(Stored data entries)
·····

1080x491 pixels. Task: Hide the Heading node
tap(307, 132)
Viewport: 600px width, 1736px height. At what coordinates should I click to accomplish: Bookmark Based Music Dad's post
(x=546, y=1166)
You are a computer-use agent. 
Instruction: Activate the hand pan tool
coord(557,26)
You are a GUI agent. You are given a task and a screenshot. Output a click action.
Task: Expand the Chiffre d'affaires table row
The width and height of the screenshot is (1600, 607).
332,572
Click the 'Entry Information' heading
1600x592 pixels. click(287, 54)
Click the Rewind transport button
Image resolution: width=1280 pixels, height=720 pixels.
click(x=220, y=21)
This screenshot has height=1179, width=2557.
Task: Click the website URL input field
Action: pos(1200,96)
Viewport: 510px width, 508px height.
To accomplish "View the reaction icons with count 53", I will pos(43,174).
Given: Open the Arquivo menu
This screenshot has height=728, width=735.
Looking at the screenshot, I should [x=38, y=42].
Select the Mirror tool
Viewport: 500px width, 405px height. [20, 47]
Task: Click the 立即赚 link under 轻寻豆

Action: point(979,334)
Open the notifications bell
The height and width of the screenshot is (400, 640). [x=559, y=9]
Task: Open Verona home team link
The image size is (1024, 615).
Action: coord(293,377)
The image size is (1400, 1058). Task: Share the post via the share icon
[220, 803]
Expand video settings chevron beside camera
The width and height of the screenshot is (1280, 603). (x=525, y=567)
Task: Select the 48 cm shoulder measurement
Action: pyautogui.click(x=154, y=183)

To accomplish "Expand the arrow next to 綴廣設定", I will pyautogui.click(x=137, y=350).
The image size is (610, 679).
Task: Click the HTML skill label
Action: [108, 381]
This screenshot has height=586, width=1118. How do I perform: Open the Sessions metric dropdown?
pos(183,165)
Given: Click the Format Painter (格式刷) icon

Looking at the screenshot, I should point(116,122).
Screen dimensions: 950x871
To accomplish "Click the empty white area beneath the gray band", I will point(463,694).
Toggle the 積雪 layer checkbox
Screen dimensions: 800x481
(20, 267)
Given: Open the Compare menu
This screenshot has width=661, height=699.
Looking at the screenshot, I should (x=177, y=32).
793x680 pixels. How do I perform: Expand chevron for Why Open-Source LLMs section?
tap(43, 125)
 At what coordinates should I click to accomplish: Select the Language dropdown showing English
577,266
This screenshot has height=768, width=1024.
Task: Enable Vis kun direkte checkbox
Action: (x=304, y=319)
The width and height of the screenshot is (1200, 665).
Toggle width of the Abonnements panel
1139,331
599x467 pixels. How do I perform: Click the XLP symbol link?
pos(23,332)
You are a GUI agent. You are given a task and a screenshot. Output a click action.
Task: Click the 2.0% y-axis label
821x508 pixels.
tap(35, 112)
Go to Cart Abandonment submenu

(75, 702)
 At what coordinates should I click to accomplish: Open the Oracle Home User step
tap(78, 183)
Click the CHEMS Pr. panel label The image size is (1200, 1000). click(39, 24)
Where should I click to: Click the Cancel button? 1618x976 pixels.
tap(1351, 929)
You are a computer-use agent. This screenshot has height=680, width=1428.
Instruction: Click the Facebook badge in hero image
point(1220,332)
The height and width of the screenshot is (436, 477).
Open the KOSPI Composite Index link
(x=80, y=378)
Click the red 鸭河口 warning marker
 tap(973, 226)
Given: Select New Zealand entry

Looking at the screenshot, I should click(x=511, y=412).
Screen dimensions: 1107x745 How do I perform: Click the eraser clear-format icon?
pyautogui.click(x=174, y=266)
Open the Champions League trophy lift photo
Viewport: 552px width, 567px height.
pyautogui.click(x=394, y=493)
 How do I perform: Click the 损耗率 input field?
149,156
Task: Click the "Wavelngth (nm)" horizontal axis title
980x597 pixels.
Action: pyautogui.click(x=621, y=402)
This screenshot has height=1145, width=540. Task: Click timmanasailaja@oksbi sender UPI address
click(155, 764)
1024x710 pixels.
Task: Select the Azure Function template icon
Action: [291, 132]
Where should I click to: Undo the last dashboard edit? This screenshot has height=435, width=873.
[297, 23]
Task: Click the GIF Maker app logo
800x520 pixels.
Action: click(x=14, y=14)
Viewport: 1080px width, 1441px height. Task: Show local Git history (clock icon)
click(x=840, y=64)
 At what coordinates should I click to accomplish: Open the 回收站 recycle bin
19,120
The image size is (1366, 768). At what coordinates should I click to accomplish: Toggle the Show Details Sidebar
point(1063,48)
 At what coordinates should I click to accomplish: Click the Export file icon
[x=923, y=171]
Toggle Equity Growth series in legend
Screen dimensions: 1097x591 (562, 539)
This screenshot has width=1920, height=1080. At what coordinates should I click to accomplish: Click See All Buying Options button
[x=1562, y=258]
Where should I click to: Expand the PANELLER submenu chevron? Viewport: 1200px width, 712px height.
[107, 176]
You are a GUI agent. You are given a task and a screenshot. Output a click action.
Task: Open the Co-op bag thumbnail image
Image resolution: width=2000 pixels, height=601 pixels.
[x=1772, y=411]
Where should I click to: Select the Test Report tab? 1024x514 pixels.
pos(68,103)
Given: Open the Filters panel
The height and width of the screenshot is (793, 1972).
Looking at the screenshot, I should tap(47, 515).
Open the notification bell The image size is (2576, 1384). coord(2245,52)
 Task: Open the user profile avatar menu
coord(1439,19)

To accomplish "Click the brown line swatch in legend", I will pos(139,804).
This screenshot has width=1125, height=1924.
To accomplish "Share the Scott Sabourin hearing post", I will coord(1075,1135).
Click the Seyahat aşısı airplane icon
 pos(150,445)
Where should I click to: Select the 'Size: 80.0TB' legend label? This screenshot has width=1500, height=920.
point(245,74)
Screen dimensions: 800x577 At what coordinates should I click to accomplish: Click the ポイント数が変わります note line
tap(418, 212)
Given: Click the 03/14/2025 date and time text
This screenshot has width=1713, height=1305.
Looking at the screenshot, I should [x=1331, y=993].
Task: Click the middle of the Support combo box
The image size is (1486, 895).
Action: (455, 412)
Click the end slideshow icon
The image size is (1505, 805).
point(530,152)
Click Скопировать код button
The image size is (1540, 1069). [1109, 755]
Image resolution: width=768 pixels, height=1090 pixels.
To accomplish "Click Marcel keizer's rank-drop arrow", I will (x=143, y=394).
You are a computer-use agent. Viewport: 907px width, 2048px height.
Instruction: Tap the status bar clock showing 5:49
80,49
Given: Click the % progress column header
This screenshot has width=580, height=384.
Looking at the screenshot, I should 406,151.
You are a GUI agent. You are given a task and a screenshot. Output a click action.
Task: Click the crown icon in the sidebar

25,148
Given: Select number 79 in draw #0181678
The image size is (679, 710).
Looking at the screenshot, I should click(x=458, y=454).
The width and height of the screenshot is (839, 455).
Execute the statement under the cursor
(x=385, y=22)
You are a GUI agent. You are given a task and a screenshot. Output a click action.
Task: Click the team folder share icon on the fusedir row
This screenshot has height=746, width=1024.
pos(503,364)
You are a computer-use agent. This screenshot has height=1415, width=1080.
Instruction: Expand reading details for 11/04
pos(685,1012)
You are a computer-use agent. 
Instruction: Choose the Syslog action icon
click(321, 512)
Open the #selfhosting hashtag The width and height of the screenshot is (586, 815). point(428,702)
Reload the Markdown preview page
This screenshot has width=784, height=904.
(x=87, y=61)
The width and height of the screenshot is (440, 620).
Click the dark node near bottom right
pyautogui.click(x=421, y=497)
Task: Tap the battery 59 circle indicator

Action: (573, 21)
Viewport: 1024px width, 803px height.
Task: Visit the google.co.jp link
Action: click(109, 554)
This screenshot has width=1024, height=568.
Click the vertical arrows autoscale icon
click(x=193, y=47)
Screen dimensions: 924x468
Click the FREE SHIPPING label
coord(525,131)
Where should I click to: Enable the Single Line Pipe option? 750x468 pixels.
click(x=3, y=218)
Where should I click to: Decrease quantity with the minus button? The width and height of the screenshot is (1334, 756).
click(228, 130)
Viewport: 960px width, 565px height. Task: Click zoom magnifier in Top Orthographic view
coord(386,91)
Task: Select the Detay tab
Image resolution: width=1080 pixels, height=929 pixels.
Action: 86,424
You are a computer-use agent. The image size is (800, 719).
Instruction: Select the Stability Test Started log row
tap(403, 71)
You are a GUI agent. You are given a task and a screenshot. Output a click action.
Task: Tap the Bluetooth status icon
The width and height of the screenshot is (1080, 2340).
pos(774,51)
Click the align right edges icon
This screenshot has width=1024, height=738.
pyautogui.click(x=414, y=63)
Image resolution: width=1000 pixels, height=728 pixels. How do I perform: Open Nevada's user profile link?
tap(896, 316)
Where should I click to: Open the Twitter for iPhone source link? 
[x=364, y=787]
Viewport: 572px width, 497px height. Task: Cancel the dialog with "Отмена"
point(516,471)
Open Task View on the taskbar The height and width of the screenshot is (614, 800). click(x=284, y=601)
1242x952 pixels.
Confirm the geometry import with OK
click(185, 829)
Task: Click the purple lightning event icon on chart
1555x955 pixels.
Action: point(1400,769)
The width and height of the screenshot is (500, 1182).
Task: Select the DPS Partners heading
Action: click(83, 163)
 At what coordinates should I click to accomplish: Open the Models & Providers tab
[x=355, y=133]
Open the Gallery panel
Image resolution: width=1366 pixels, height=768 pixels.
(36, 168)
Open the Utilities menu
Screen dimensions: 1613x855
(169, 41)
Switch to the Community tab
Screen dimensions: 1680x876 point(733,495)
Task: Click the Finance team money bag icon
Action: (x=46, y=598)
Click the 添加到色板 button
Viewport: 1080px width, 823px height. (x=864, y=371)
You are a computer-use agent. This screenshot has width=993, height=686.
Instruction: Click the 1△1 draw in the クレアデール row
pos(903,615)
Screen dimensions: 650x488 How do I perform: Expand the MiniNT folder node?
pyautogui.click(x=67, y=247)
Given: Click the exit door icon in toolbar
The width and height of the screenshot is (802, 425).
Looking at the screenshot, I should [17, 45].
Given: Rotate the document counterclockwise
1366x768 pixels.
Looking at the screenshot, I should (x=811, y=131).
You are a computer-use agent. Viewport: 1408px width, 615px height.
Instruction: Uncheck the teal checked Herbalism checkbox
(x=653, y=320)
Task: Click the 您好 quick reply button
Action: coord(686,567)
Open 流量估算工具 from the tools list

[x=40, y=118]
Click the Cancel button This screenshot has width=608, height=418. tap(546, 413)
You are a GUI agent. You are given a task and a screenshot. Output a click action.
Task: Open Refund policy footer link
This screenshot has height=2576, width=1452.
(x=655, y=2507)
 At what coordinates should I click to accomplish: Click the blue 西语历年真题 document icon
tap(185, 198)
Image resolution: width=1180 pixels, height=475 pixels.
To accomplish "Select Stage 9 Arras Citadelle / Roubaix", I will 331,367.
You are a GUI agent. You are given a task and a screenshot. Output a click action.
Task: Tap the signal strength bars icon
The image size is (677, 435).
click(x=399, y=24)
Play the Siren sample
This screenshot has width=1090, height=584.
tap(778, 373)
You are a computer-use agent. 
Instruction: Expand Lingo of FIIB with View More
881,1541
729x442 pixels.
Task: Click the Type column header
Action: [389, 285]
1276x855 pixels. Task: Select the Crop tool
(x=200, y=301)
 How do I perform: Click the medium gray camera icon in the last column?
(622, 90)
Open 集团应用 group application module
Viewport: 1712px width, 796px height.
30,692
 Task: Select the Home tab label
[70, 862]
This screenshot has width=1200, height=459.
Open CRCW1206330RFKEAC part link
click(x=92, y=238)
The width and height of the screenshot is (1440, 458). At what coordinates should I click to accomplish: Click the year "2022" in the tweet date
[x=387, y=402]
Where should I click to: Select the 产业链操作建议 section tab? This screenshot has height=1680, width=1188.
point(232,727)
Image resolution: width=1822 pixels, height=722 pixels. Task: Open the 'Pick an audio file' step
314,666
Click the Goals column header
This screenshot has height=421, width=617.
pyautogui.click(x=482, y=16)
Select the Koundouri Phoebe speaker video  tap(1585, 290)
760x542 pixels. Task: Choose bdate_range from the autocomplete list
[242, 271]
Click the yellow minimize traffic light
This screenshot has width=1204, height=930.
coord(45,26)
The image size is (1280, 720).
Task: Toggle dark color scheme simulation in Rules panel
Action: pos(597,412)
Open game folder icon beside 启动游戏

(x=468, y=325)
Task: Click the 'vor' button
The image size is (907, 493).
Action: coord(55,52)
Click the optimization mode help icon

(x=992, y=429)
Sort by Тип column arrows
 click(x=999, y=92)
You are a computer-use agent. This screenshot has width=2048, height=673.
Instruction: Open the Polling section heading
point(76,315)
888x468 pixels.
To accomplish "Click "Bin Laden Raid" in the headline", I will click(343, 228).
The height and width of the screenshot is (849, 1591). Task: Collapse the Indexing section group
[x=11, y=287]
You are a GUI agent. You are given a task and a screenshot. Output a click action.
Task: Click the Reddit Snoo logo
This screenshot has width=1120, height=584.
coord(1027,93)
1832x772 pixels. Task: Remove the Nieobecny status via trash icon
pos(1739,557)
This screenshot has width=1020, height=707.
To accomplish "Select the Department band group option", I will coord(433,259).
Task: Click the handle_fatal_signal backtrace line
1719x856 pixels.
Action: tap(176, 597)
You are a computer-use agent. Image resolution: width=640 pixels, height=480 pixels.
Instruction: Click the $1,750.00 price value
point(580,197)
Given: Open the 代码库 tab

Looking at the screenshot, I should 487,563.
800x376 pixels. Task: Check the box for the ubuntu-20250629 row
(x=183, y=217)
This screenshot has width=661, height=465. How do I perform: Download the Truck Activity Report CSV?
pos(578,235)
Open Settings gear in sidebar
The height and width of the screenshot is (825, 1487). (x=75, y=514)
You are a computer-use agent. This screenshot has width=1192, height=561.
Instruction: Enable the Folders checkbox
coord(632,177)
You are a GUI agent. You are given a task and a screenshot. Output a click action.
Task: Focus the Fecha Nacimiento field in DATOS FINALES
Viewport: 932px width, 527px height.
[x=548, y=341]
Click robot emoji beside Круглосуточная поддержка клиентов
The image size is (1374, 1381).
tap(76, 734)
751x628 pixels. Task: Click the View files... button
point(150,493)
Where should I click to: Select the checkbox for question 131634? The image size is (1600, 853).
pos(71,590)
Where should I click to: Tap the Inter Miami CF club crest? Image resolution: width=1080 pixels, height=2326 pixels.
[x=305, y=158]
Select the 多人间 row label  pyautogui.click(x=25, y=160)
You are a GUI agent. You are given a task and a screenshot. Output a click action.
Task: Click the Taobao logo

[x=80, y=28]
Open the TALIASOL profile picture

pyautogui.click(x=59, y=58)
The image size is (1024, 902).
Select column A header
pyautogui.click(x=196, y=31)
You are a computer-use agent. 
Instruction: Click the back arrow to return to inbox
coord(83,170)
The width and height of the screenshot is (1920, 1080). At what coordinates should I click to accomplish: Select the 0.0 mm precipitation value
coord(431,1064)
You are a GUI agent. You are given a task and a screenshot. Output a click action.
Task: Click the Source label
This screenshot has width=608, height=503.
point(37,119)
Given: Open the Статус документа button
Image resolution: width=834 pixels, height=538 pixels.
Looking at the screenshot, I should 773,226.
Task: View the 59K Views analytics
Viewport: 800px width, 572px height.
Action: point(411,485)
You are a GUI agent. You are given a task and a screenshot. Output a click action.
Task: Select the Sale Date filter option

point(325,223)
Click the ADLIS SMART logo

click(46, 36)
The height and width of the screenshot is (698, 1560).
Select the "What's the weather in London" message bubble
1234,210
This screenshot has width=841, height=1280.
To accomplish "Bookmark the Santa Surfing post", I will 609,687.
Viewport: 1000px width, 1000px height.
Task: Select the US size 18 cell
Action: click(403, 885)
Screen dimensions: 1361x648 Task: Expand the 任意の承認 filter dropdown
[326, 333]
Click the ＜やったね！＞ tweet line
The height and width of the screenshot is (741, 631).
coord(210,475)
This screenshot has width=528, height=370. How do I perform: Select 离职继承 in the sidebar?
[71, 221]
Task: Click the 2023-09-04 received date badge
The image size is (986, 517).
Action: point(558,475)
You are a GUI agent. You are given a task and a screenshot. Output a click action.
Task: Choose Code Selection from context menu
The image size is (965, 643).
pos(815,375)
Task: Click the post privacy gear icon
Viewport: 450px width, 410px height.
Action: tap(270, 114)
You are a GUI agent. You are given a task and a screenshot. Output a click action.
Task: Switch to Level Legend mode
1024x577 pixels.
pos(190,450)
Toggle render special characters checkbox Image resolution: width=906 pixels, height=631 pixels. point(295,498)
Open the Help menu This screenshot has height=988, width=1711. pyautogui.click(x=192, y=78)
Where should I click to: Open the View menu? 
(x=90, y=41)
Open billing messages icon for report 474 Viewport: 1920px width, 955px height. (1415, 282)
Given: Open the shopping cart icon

·····

# [Assigned task]
Lines above that have "axis": copy each of them.

# [Task result]
Task: Click the 2.0% y-axis label
Task: Click the "Wavelngth (nm)" horizontal axis title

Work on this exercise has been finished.